* **Given entries**

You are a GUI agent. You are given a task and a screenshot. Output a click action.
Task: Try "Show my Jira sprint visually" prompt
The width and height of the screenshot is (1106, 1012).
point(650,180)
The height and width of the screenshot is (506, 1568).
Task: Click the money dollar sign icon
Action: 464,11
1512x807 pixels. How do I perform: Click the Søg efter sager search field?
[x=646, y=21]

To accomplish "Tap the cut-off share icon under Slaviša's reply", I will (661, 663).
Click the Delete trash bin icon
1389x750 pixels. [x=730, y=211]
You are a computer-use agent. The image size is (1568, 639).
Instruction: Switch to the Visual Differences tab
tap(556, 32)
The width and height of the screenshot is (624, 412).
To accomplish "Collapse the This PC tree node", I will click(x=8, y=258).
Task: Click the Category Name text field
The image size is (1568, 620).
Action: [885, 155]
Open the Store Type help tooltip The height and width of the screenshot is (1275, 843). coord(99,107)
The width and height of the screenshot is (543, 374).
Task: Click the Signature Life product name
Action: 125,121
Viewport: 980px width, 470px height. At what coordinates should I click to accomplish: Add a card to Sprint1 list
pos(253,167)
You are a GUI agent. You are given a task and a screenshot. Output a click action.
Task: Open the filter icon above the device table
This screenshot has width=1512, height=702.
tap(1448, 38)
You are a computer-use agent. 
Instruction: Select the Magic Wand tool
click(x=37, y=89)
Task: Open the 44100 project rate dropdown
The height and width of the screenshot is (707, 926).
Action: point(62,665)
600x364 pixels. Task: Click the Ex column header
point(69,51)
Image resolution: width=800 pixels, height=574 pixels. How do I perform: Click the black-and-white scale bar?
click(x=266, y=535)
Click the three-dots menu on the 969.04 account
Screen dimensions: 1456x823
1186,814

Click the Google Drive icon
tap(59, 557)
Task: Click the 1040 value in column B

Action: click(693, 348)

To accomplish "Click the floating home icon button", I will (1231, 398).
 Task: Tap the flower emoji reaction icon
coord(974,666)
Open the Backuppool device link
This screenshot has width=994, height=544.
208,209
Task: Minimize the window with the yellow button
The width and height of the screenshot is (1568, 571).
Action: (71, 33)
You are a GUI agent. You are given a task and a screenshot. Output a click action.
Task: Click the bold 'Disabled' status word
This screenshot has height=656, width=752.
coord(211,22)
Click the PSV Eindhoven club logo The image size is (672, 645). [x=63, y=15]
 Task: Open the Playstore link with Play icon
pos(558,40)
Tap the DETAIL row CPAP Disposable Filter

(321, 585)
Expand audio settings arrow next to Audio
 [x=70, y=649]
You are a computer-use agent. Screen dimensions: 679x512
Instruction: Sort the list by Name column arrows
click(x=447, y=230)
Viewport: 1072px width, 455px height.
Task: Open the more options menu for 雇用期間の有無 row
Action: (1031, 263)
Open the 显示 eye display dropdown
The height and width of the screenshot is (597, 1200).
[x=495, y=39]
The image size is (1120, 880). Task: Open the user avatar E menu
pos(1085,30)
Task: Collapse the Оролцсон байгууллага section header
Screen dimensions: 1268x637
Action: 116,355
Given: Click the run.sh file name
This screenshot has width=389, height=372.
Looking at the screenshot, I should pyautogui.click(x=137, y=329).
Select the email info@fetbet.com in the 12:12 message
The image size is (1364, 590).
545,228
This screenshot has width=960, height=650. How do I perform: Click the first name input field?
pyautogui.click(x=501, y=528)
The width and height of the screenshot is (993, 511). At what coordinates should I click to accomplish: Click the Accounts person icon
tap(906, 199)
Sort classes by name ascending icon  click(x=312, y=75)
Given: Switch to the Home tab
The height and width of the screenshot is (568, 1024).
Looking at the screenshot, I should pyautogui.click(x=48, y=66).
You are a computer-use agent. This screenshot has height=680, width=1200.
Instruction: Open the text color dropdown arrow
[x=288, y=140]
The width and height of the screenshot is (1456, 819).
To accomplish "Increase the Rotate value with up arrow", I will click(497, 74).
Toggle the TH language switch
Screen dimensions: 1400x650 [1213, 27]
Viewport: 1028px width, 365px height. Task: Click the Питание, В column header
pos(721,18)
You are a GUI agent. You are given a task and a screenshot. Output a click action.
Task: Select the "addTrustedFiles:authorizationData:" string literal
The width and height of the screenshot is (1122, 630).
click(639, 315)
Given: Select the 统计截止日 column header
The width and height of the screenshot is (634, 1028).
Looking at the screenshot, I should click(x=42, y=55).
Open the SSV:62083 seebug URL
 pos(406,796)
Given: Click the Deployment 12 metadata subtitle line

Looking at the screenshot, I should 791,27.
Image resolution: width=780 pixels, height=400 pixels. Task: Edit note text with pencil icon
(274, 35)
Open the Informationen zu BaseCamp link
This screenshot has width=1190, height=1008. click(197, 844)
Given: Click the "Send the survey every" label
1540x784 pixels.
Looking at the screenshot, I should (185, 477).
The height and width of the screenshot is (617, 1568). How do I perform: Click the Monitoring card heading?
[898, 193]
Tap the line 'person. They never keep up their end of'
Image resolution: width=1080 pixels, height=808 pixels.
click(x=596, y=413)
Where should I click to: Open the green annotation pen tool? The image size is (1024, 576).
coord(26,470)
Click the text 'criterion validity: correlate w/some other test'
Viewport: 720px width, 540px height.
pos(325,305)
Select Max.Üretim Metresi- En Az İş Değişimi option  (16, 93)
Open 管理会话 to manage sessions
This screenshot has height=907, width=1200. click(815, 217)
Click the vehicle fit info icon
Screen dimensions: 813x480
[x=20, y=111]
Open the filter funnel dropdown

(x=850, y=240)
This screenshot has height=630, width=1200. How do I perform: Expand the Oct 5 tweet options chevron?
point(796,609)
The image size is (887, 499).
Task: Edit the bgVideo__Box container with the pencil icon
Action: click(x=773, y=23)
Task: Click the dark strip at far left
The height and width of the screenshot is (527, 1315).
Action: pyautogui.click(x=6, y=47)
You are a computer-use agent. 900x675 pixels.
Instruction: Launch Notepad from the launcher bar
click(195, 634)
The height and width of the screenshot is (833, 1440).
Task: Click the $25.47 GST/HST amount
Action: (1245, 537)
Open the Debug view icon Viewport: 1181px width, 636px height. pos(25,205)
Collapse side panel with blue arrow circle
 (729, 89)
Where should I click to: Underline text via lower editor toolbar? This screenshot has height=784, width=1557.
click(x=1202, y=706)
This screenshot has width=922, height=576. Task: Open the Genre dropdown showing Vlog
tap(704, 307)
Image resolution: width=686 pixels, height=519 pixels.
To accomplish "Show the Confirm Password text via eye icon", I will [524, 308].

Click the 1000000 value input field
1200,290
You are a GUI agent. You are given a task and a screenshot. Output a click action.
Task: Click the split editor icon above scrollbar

* **Aim of the exercise**
Where a line of the records holds the word "above", copy that line.

* **Solution**
Task: Open the filter icon above the device table
Task: Click the split editor icon above scrollbar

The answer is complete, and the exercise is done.